Stored data

*** Begin section ***

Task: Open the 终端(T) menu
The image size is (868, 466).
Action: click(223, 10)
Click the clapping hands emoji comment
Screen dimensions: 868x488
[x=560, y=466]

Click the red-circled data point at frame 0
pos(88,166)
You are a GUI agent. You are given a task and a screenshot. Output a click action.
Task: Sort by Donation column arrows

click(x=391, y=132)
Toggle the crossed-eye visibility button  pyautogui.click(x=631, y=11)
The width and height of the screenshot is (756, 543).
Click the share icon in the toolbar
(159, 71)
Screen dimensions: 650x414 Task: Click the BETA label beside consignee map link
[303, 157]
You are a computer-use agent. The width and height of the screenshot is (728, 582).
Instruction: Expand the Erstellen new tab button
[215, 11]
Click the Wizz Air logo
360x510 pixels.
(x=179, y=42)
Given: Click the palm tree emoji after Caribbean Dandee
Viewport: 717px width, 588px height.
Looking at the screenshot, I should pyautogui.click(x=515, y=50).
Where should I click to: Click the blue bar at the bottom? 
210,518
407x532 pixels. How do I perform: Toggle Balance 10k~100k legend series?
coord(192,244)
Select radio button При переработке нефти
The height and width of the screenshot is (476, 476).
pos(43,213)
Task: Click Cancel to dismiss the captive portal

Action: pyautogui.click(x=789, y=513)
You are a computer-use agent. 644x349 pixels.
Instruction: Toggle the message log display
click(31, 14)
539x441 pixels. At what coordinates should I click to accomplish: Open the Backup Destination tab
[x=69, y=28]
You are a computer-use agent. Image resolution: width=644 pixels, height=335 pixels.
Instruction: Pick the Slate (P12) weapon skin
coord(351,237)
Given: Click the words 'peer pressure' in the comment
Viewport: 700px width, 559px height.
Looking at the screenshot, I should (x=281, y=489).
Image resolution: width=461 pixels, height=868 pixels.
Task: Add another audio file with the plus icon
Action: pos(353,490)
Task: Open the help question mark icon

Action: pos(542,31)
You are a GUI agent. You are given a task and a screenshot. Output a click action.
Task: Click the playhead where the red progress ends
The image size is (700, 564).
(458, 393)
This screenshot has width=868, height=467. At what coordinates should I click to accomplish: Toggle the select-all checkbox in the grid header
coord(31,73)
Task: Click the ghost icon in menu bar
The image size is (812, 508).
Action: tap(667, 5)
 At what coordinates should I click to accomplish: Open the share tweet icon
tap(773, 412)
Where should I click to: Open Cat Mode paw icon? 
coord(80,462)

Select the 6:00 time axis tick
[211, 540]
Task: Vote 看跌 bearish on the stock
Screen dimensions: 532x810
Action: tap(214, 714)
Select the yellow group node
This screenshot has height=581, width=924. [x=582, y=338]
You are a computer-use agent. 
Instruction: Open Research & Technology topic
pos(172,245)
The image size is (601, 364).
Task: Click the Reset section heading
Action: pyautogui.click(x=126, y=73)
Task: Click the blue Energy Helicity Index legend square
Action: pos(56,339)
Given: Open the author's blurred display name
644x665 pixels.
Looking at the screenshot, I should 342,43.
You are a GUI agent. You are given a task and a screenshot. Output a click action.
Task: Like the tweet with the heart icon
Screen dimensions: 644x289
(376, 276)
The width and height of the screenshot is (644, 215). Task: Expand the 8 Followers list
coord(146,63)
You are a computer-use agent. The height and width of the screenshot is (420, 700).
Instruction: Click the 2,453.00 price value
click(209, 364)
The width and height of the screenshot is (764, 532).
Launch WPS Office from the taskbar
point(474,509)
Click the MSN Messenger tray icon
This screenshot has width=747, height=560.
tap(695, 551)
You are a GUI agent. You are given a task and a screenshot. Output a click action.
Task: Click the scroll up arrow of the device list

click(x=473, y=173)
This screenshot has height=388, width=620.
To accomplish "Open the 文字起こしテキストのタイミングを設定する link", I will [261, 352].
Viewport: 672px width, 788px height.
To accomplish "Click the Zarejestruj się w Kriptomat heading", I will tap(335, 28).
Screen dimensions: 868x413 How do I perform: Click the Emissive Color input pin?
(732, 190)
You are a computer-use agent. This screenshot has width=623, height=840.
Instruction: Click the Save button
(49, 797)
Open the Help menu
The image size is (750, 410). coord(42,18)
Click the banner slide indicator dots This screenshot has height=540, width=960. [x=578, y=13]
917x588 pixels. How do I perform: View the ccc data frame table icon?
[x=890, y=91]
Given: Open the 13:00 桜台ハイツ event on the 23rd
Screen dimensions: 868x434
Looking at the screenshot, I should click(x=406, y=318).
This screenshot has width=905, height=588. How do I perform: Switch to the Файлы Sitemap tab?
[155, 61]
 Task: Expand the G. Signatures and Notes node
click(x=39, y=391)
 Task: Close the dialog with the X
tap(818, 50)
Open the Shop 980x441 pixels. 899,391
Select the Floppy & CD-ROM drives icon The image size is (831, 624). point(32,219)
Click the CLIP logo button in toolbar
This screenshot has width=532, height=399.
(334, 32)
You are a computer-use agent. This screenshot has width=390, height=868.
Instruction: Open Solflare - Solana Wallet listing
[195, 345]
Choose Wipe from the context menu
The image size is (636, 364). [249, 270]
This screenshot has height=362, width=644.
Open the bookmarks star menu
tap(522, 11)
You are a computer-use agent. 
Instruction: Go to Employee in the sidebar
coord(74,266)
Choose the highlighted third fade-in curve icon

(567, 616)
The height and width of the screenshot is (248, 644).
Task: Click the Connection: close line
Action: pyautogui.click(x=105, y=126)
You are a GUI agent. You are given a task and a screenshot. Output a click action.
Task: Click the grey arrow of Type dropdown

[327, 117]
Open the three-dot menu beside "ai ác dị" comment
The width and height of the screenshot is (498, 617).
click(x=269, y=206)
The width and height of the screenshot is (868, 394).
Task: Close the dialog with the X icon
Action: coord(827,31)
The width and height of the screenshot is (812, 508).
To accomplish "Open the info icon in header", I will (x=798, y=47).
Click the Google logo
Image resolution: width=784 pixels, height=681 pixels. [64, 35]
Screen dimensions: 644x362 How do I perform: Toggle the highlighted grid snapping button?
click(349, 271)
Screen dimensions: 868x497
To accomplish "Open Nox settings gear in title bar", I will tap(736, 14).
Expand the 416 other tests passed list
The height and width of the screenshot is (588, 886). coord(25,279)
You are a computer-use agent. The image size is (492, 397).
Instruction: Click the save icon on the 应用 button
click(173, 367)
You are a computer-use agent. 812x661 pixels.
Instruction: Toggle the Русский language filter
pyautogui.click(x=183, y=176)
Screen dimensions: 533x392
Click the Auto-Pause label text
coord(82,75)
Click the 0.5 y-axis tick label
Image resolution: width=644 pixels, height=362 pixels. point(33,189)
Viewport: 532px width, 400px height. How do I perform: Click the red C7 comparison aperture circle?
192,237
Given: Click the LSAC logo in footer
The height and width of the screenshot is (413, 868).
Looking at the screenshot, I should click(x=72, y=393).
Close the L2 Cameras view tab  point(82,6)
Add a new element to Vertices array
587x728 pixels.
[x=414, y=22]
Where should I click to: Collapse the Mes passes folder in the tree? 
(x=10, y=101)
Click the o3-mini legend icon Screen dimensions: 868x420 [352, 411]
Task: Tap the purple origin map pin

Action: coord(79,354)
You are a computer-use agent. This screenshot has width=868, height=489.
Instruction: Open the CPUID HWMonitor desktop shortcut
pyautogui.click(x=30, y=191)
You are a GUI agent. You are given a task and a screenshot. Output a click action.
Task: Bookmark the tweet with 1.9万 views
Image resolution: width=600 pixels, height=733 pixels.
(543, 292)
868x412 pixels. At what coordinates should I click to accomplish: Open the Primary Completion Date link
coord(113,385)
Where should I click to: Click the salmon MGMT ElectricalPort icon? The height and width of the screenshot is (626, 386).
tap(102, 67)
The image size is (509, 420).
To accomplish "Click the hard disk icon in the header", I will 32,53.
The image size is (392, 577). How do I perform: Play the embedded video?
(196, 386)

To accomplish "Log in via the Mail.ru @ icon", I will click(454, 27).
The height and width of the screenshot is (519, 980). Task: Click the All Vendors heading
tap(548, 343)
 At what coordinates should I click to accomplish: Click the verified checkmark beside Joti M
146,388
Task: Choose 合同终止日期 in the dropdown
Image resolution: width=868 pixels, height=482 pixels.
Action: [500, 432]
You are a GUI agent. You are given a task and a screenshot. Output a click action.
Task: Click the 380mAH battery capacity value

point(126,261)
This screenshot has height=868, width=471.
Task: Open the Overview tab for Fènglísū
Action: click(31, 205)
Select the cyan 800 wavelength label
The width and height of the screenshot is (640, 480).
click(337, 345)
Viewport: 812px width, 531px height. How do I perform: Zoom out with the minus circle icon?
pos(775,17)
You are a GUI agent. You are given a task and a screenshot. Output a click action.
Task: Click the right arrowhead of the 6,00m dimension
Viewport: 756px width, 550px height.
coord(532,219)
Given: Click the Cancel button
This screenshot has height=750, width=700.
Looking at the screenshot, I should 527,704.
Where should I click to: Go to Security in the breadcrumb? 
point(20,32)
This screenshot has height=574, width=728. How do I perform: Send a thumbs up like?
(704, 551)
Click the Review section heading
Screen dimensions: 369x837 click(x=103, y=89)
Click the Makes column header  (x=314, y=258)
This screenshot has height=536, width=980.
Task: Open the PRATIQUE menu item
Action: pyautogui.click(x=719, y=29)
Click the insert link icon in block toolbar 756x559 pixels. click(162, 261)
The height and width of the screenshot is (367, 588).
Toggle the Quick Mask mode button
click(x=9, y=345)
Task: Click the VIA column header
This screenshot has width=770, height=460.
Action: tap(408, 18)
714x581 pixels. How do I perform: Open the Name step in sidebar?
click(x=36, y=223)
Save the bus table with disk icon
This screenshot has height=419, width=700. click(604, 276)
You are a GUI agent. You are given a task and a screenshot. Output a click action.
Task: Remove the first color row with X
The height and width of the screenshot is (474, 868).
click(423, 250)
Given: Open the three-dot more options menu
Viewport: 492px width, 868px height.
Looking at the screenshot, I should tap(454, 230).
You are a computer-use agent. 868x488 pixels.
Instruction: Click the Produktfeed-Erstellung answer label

*** End section ***

§ **EXERCISE DETAILS**:
Copy each line above where "will" appears.

§ **RESULT FOR THIS TASK**:
To accomplish "Open the 文字起こしテキストのタイミングを設定する link", I will [261, 352].
To accomplish "Click the Zarejestruj się w Kriptomat heading", I will tap(335, 28).
To accomplish "Open the info icon in header", I will (x=798, y=47).
To accomplish "Open Nox settings gear in title bar", I will tap(736, 14).
To accomplish "Click the hard disk icon in the header", I will 32,53.
To accomplish "Log in via the Mail.ru @ icon", I will click(454, 27).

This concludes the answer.